SHORT PROBLEM: Reproduce the lines below word for word, from the line containing "580x580 pixels." through the line containing "pyautogui.click(x=50, y=443)", including both of those lines.

(Lines on where targets appear)
----------

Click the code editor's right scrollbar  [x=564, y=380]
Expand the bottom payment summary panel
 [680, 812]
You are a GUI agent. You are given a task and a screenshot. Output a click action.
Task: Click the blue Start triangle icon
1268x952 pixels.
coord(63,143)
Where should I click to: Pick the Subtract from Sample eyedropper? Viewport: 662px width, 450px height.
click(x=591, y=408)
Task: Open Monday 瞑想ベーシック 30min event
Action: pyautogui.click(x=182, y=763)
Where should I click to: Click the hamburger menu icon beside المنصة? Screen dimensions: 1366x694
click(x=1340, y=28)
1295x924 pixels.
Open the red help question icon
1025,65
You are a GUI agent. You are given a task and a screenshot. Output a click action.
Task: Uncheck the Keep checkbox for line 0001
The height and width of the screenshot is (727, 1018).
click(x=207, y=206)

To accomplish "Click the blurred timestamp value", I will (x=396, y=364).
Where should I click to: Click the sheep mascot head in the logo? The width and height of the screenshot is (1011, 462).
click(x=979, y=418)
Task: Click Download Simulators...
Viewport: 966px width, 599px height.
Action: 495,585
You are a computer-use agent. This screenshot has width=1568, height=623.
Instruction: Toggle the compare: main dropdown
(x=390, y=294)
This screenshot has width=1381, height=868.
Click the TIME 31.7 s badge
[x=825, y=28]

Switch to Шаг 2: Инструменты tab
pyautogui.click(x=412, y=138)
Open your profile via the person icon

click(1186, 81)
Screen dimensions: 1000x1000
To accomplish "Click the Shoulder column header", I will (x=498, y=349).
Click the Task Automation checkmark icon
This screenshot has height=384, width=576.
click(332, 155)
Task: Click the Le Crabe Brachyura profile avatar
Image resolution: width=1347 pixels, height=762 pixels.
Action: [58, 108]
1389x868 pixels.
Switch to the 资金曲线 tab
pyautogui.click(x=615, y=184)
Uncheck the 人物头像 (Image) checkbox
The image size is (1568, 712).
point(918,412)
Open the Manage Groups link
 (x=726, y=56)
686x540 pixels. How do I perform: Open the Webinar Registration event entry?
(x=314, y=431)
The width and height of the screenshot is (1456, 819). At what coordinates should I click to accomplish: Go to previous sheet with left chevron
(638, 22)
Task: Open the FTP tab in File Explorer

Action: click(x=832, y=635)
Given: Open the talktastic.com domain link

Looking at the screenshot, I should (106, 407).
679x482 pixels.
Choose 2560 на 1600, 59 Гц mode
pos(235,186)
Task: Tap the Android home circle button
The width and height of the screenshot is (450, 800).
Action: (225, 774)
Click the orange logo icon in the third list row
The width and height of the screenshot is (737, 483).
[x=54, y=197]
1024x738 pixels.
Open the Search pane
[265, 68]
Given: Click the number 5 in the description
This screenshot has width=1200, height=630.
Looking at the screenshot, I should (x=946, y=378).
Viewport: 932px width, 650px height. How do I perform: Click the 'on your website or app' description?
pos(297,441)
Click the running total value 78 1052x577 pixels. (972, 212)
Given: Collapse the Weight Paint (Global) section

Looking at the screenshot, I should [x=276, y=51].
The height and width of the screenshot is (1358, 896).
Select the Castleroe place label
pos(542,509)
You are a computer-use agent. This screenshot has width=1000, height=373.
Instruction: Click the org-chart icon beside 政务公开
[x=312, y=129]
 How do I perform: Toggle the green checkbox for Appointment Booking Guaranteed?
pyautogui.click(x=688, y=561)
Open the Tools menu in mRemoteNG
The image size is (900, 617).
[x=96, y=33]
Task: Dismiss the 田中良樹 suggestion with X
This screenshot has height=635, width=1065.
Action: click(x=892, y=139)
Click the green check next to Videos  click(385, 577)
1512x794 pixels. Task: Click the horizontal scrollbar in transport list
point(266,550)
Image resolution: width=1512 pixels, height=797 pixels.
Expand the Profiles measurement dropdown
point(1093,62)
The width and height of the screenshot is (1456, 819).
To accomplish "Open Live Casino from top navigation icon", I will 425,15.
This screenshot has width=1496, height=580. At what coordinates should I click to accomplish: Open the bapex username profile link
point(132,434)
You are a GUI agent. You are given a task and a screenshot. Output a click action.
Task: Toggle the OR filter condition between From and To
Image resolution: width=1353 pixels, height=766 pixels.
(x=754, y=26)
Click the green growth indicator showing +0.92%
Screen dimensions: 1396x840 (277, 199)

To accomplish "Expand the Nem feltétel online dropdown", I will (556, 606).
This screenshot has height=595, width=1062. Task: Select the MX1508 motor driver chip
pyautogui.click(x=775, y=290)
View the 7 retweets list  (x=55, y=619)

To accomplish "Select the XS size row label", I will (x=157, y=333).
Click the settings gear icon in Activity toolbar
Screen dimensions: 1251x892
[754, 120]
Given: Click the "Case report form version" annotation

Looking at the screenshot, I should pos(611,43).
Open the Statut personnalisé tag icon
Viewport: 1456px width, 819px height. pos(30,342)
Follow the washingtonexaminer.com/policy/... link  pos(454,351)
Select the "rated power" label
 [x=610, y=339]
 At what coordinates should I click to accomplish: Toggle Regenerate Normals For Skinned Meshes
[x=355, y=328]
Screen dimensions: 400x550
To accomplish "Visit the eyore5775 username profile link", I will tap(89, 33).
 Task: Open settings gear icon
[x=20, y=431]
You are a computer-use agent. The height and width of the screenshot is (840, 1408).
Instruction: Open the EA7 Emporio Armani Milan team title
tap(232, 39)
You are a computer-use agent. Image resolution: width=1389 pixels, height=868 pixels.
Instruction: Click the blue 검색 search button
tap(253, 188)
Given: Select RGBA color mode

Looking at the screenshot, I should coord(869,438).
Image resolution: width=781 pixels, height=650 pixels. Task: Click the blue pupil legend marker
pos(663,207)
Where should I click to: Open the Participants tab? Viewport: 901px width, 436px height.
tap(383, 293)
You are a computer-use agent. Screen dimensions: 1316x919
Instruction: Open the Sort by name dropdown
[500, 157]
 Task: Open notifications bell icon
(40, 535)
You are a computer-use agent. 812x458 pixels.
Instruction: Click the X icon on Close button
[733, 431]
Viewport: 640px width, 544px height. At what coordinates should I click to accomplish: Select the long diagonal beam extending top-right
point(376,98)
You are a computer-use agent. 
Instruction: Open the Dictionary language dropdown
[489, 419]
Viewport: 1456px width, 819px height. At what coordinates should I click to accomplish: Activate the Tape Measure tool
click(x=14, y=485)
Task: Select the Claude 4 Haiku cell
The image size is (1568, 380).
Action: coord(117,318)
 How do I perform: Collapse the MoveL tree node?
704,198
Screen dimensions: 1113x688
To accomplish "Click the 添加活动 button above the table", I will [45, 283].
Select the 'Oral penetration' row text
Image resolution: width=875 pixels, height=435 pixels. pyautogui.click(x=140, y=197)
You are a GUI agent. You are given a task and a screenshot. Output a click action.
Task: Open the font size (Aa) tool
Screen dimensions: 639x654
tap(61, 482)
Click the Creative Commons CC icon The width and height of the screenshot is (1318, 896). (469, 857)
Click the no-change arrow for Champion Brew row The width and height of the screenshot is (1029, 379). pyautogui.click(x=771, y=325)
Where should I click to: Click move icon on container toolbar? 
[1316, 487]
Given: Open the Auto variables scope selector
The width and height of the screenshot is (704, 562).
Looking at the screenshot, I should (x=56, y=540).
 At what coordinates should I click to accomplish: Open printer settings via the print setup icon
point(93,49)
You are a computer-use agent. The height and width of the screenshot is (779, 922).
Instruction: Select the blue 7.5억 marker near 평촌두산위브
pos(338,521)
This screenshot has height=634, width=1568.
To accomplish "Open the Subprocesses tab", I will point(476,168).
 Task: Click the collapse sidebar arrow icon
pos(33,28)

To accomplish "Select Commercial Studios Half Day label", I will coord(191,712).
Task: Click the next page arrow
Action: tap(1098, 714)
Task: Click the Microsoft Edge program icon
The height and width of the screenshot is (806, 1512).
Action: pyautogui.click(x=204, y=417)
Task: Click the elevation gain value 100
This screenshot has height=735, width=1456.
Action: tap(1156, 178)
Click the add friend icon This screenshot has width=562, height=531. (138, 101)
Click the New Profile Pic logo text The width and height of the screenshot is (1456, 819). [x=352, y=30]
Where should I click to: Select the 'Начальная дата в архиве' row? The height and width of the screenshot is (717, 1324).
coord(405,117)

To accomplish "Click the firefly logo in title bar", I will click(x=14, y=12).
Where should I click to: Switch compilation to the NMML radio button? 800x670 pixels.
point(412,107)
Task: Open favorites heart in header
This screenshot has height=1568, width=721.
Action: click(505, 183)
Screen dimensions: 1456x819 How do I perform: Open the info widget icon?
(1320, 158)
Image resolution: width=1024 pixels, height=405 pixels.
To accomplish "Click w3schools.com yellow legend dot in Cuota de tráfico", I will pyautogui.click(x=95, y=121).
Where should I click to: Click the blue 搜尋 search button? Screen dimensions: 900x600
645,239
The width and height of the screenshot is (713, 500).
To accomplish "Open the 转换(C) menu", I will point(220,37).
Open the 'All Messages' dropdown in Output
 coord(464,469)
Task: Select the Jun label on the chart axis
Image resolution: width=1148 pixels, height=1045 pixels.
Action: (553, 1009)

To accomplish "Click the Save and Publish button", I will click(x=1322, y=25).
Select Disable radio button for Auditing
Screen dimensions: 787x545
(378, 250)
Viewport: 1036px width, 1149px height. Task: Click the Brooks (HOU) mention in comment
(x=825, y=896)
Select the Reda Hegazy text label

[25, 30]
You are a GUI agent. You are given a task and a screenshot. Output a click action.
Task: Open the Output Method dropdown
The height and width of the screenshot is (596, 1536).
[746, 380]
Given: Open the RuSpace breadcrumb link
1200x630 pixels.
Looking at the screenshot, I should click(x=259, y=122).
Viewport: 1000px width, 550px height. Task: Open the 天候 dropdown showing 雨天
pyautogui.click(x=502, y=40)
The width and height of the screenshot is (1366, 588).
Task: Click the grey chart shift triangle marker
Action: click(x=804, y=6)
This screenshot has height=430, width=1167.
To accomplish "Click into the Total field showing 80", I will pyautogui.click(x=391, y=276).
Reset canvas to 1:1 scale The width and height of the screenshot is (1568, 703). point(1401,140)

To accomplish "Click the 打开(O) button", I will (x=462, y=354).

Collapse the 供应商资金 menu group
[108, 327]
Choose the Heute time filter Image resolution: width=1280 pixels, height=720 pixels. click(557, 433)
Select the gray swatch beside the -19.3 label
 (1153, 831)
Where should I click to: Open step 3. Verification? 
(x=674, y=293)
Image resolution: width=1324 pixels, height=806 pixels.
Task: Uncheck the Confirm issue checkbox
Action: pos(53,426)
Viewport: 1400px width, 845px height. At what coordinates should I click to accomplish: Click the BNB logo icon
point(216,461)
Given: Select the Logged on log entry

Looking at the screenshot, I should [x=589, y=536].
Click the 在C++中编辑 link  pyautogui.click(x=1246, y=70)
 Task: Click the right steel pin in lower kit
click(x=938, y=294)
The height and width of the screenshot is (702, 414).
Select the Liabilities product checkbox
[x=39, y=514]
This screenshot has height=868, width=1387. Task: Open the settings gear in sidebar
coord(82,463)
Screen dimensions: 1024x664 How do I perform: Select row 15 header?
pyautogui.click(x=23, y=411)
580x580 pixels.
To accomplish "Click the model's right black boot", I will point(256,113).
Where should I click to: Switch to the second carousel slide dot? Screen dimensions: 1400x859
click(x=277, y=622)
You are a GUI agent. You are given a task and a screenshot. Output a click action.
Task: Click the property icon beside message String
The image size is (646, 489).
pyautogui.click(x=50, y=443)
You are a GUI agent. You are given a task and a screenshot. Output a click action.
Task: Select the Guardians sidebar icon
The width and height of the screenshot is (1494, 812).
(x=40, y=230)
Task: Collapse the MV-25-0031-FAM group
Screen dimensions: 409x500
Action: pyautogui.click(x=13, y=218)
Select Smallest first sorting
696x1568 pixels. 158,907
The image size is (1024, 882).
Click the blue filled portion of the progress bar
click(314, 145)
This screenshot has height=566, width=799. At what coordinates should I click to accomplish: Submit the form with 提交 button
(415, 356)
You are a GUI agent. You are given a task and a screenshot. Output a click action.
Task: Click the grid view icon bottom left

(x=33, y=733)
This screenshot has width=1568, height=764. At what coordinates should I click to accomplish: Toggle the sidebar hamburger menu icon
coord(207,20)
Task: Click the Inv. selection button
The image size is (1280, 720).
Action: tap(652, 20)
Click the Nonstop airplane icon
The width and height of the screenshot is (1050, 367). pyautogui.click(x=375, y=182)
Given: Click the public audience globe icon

----------

EXERCISE OUTPUT:
580x580 pixels.
To accomplish "Click the model's right black boot", I will point(256,113).
Where should I click to: Switch to the second carousel slide dot? Screen dimensions: 1400x859
click(x=277, y=622)
You are a GUI agent. You are given a task and a screenshot. Output a click action.
Task: Click the property icon beside message String
The image size is (646, 489).
pyautogui.click(x=50, y=443)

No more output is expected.